Originally created 11/04/02

Georgia's party becomes a nightmare

JACKSONVILLE, Fla. -- Jon Stinchcomb slumped against a cinderblock wall in the bowels of Alltel Stadium, his eyes red and moist.

When Stinchcomb came to Georgia four years ago, he had a couple of goals in mind: win a championship and beat the Florida Gators.

The first is still alive, but on shaky ground.

The second is gone forever.

Stinchcomb and the rest of the Georgia seniors were on the receiving end of a Gator shutout. Four games. Four losses. A lifetime to think about it.

"It's a pretty tough pill to swallow," Stinchcomb said late Saturday night, clearly shaken by Florida's 20-13 upset of the no-longer-unbeaten Bulldogs.

He was asked about his left knee, the one that underwent arthroscopic surgery less than two weeks ago.

"My knee did fine," Stinchcomb replied. "My heart hurts a lot worse than my knee."

This should have been Georgia's big day.

Three other undefeated teams - Notre Dame, Virginia Tech and North Carolina State - lost for the first time, clearing the way for the Bulldogs to become a full-fledged contender in the national championship race.

There also were immediate rewards on the table. By beating Florida, Georgia would have earned its first title in 20 years (albeit a division crown). By beating Florida, Georgia would have started turning the page on the grim Steve Spurrier era.

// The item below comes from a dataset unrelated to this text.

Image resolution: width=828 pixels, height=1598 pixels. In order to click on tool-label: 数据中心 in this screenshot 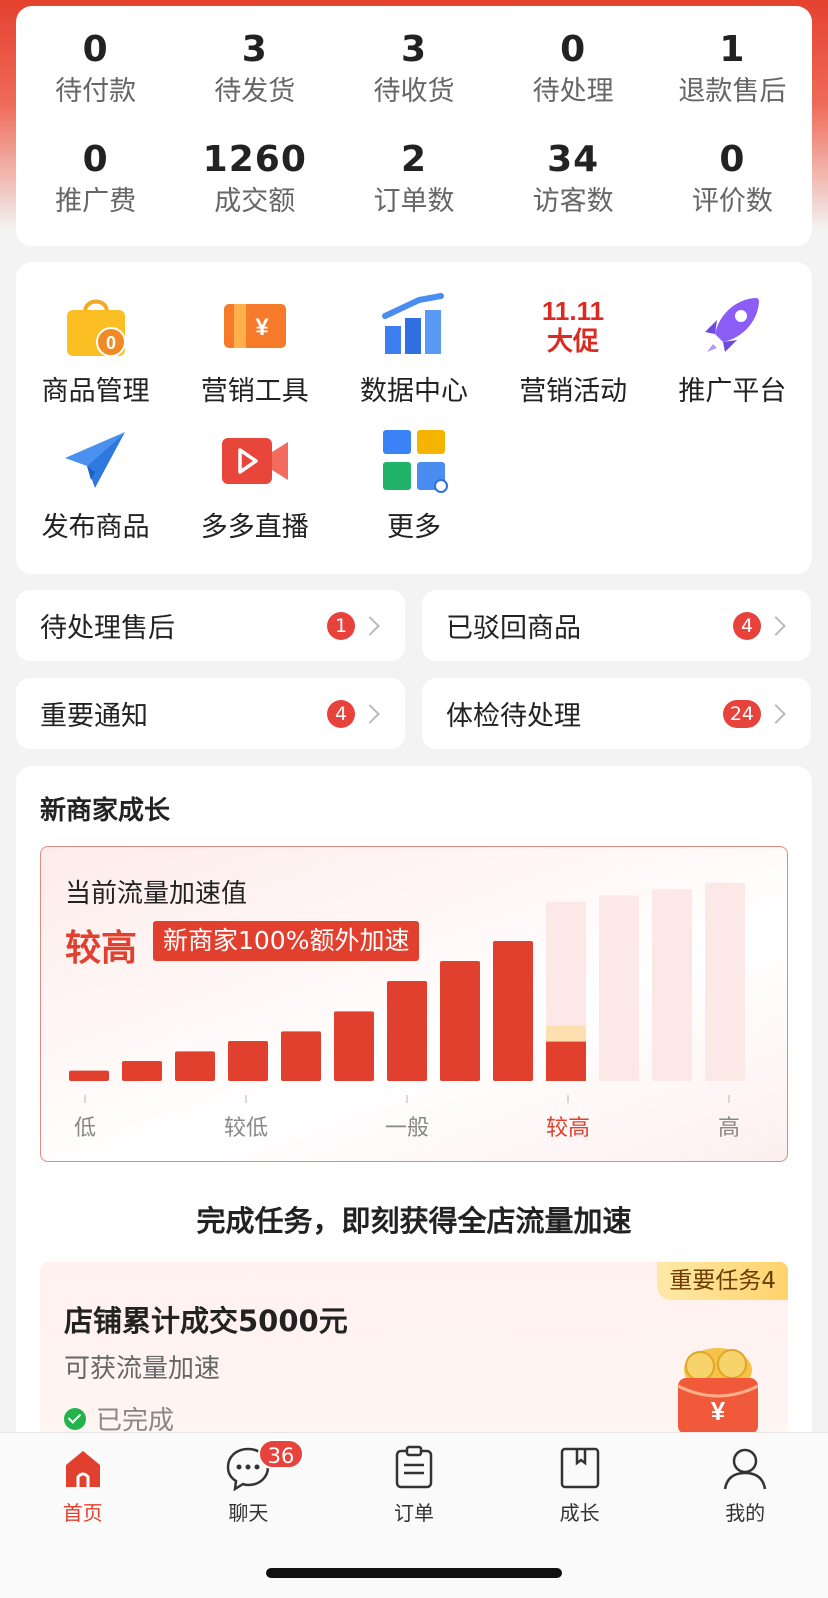, I will do `click(414, 392)`.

In Spurrier's 12 years as Gators coach, his teams defeated Georgia 11 times. But Spurrier is in the NFL now, replaced by a coach, Ron Zook, deemed unworthy of the job by many of the Florida faithful.

Yes, this was going to be Georgia's big day.

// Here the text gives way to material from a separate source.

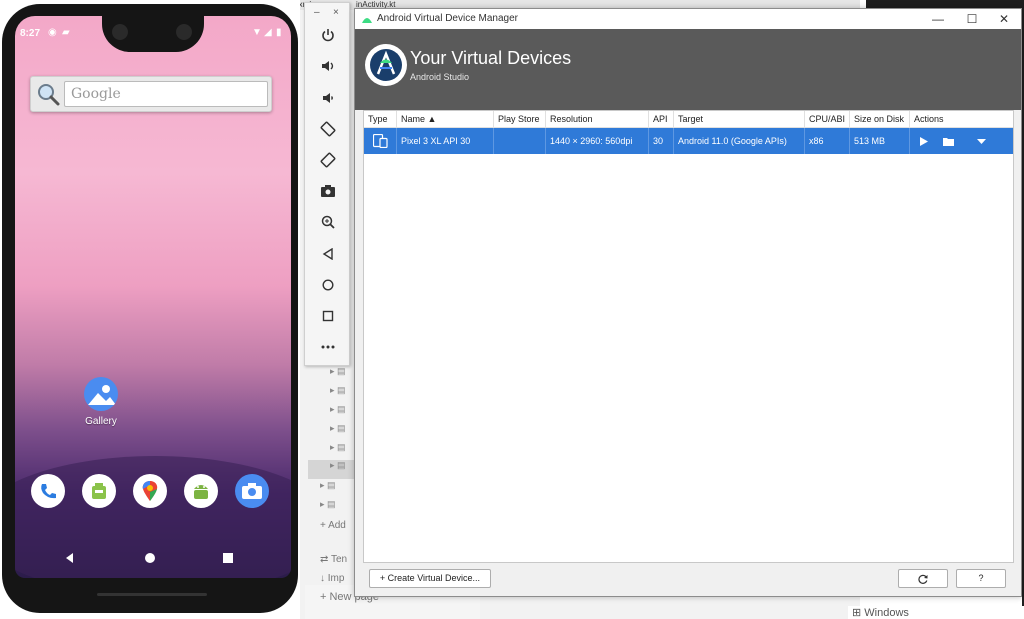 This screenshot has height=619, width=1024. Describe the element at coordinates (30, 34) in the screenshot. I see `status-time: 8:27` at that location.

"Hey, we were not looking at 11 out of 12," defensive end David Pollack said. "We were looking at clinching the SEC East and maybe getting a shot at the national title."

Georgia (8-1, 5-1 SEC) can still win the East, but the hangover from the "World's Largest Outdoor Cocktail Party" makes the coronation much more tenuous. The Bulldogs also slipped from fifth to seventh in The Associated Press rankings.

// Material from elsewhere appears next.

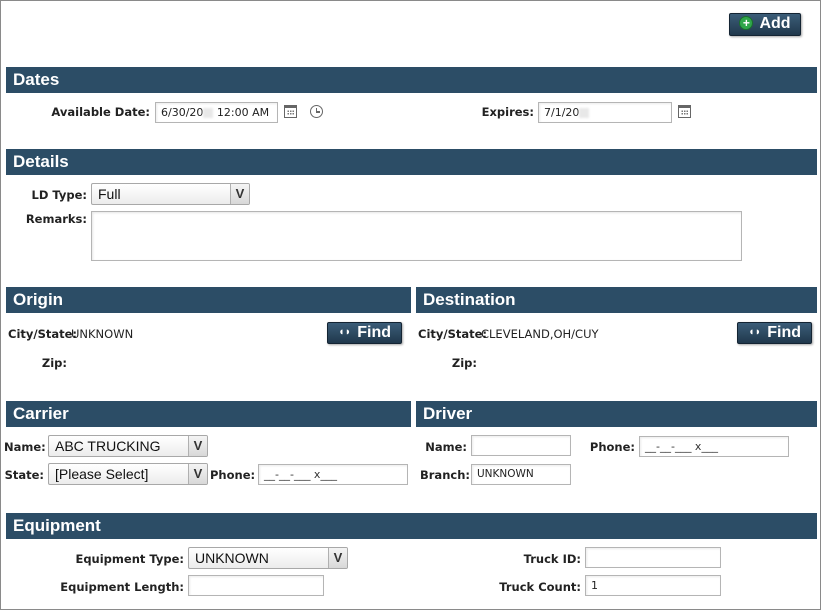 The height and width of the screenshot is (610, 821). What do you see at coordinates (714, 446) in the screenshot?
I see `driver-phone-input: __-__-___ x___` at bounding box center [714, 446].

"First and foremost, our goal is the SEC championship because we haven't won one in 20 years," linebacker Tony Gilbert said. "Let's not get ahead of ourselves."

On a night when both teams made enough mistakes to lose, the Bulldogs saved the worst for last. Terrence Edwards, the team's most dependable receiver, broke into the clear with about 2 1/2 minutes remaining, positioning himself to catch a game-tying touchdown pass.

Everything was perfect - until Edwards let the ball slip through his hands and fall harmlessly to the turf, effectively ending Georgia's last serious threat.

"I don't know what was going through his mind," Gilbert said. "He probably thought he was too wide open."

Making matters worse, Edwards raced to the hospital after the game with his mother, Jeannette, who passed out in the stands. She regained consciousness and her son flew home with his team.

Of course, there was plenty of blame to go around.

Georgia went 0-for-13 on third down. Billy Bennett, who had missed only one field goal all season, botched two against the Gators.

Quarterbacks David Greene and D.J. Shockley - who combined for six touchdowns passes the previous week - managed only two this time: one for Georgia and one for Florida. Scott picked off a Shockley pass and took it 47 yards the other way.

"We shot ourselves in the foot all night," Greene said. "It's frustrating to lose like that."

Georgia still controls its own destiny in the SEC. The Bulldogs will go to the Dec. 7 championship game if they beat Mississippi next Saturday, then do the same to Auburn a week later.

Slip up once, however, and Florida is likely to be playing in Atlanta. The Gators (6-3, 4-2) shouldn't have any trouble with lowly Vanderbilt, will be favored at home against South Carolina and hold a tiebreaker advantage over the Bulldogs.

For Georgia, which hasn't won a championship since 1982, the noose of history got a little tighter.

"We're trying to put this loss behind us," Stinchcomb said, even as the tears revealed just how tough that was going to be. "Monday is a new day.

"Yes, this loss hurts. But we can still play for the SEC championship if we take care of our business."